### Data records
◇ ◇ ◇ ◇ ◇ ◇ ◇
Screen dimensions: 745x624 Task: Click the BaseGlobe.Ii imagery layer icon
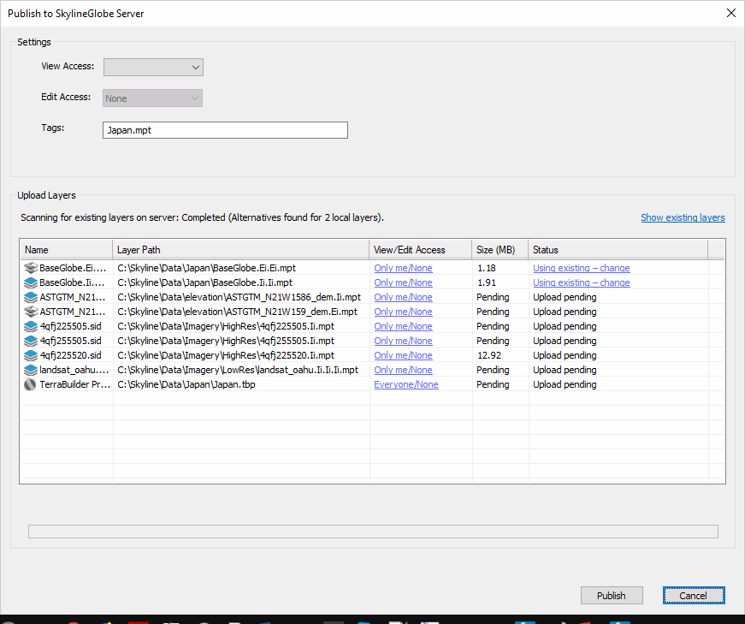[31, 282]
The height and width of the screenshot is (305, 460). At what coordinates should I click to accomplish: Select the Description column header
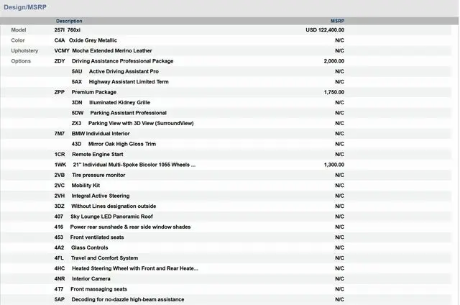click(x=69, y=21)
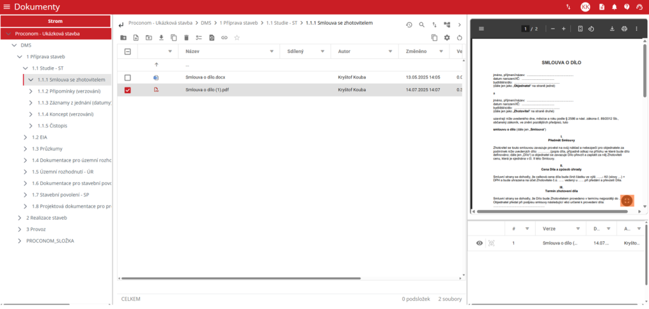Rotate the PDF preview page
This screenshot has height=309, width=649.
(x=591, y=29)
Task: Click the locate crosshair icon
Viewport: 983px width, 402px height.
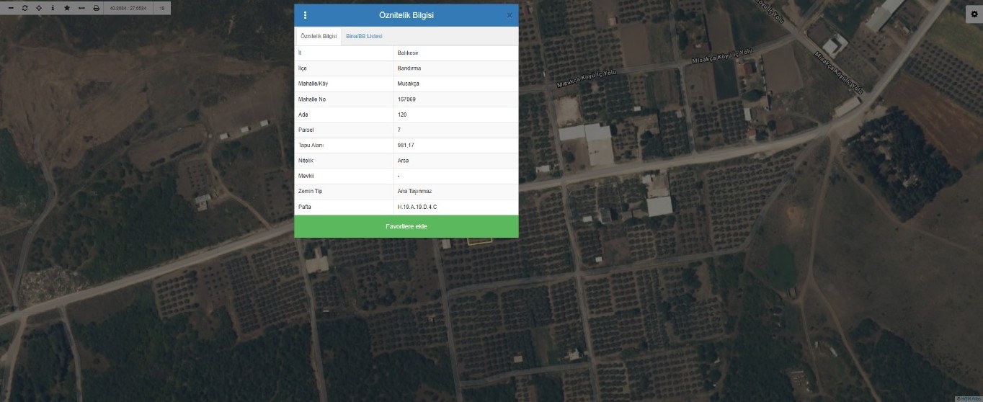Action: [x=39, y=8]
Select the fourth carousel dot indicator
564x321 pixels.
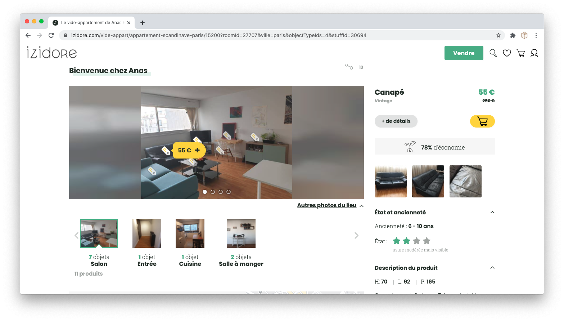pos(229,192)
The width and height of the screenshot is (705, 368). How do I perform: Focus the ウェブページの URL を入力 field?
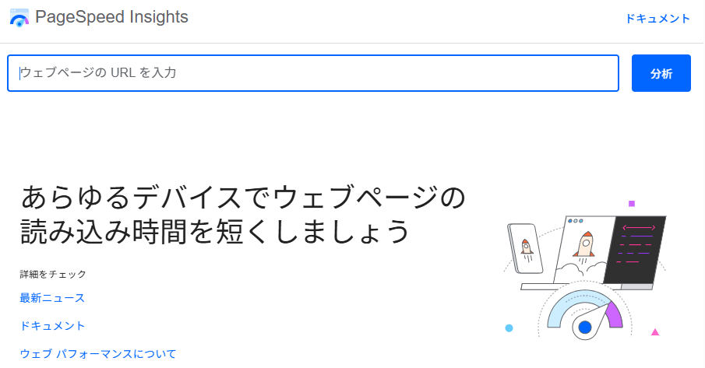tap(312, 73)
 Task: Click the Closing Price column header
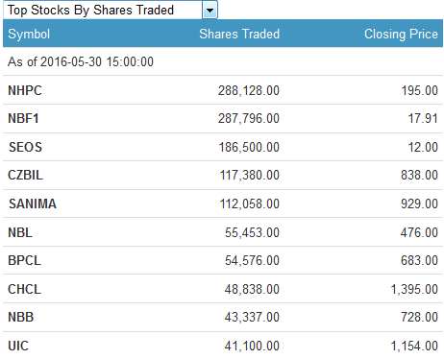tap(401, 34)
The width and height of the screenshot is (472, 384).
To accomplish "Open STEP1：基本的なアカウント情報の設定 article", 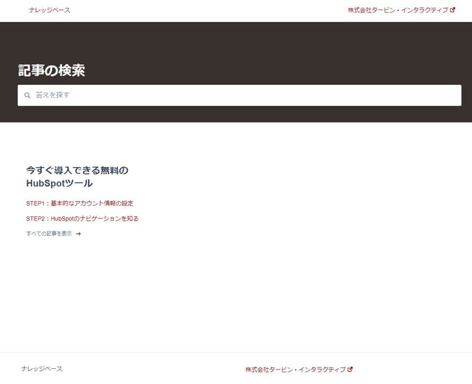I will point(79,203).
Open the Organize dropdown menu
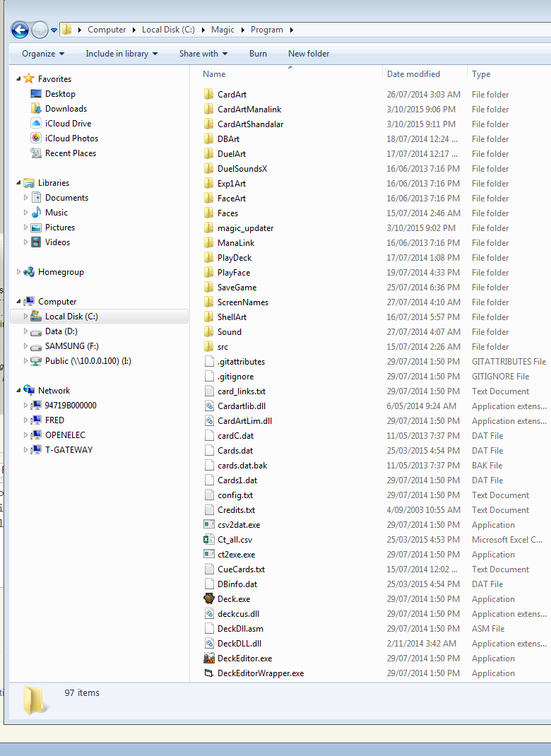Screen dimensions: 551x756 click(x=42, y=54)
◇ ◇ ◇ ◇ ◇ ◇ ◇
### Activity
The expected output is the exact run of lines from the first line of the material above through the line that contains "Select the fourth carousel dot indicator", minus any pictures.

### Answer to this exercise
Screen dimensions: 745x624 Task: Click the BaseGlobe.Ii imagery layer icon
[31, 282]
The height and width of the screenshot is (305, 460). At what coordinates should I click to accomplish: Select the Description column header
click(x=69, y=21)
Rotate the PDF preview page
This screenshot has height=309, width=649.
(x=591, y=29)
Task: Click the locate crosshair icon
Viewport: 983px width, 402px height.
Action: [x=39, y=8]
Select the fourth carousel dot indicator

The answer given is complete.